Cela fait, Ossipoff courut à la coupole et en fit rouler tout d'une pièce le dôme métallique sur ses galets de bronze, jusqu'à ce qu'il l'eût placé dans la direction désirable; pesant alors sur des cordelles attachées à la muraille, il ouvrit, juste devant la gueule du canon télescopique, une trappe pratiquée dans la coupole et par laquelle un carré de ciel apparut.

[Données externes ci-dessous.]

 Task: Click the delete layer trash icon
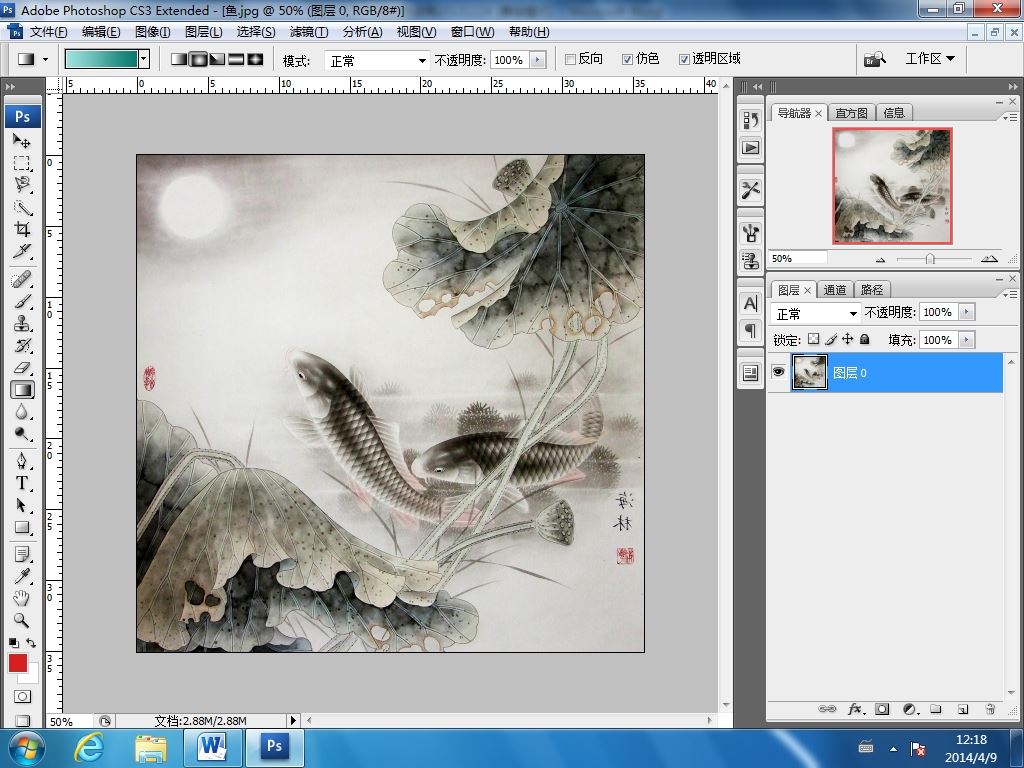(990, 709)
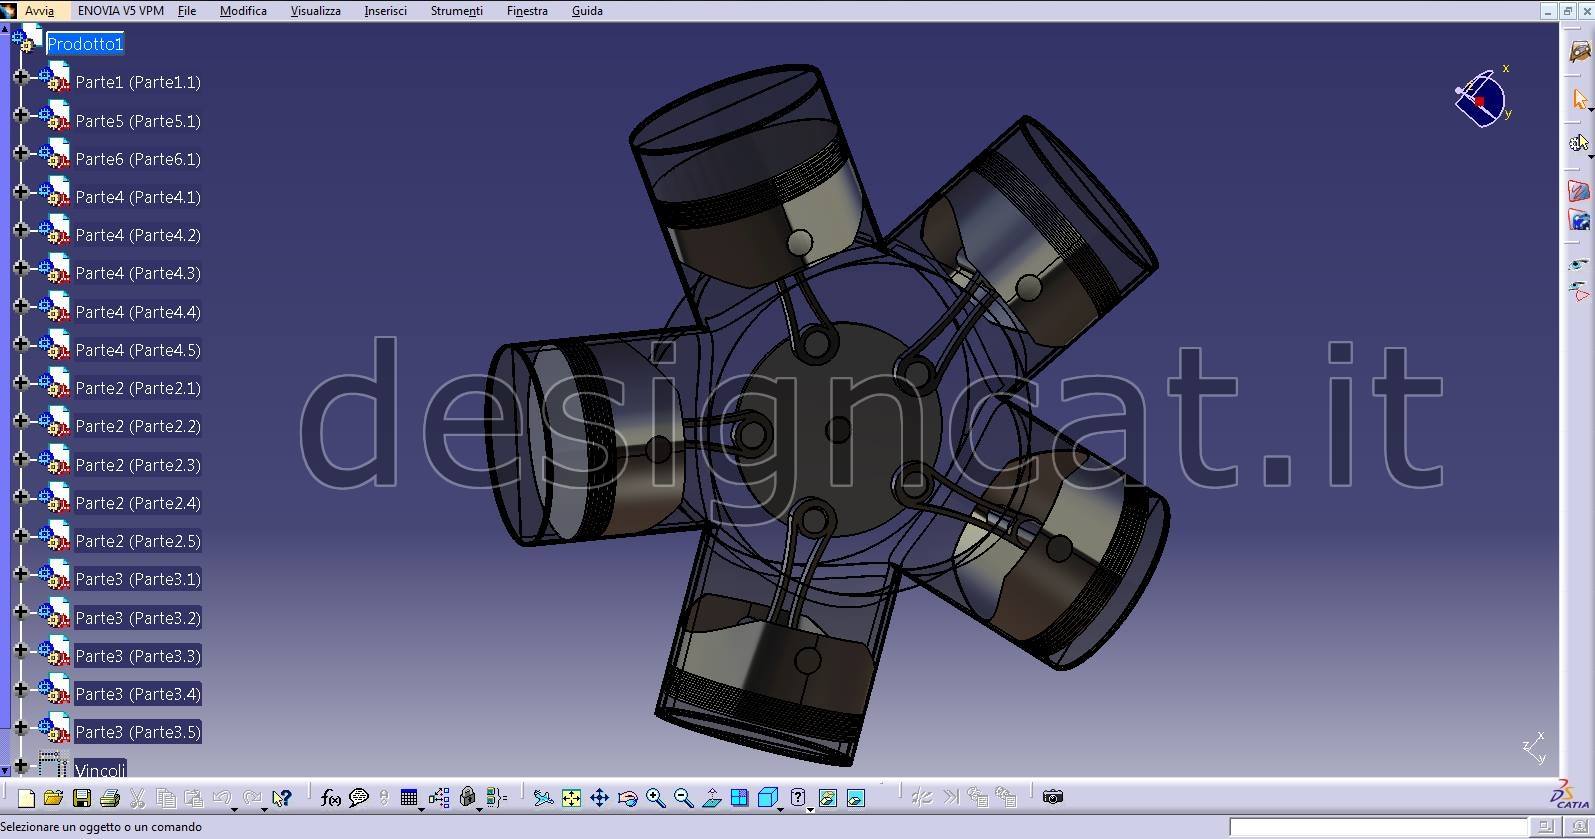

Gontran n'avait point perdu un seul des mouvements du savant; mais il avait été assez habile pour ne manifester aucun étonnement, tout comme si ces différentes opérations lui avaient été familières.
Ossipoff, lui désignant de la main le télescope, lui dit:
—Regardez.
Le jeune homme appliqua son œil à l'oculaire et dut se cramponner au télescope pour ne point reculer et demeurer immobile, tellement étaient grandes sa surprise et son admiration.
—Vous reconnaissez, n'est-ce pas, le cirque de Triesnecker et ses environs, situés dans la partie équatoriale de la lune? dit le vieillard.
—Sans doute, répliqua brièvement Gontran, tout au spectacle qu'il avait devant les yeux.
Il lui semblait planer à quelques kilomètres au-dessus d'un monde inconnu; de hautes montagnes projetaient leurs pics aigus et brillants dans l'espace, accusant leur prodigieuse élévation par les ombres portées immenses qu'elles étendaient sur les plaines. C'était un enchevêtrement inextricable de trous, de crevasses, de cratères béants, et le jeune homme se sentait étreint à la gorge par une indéfinissable émotion à l'aspect chaotique de ce paysage grandiose, et comme figé dans une éternelle immobilité.
Cependant Ossipoff avait arrêté le mouvement du tube télescopique et la lune, alors à son premier quartier, présentait successivement tout son territoire aux yeux de Gontran émerveillé; la région orientale défila lentement avec son sol pustuleux et cratériforme, ses rainures mystérieuses, ses abîmes et ses mers desséchées; enfin, le bord du disque se présenta lui aussi, et le comte poussa un cri de surprise.
—Qu'y a-t-il? demanda le vieillard.
—Une étoile! exclama le jeune homme, une étoile qui va passer derrière la lune.
—Ce n'est point une étoile, c'est la planète Mars, riposta le savant.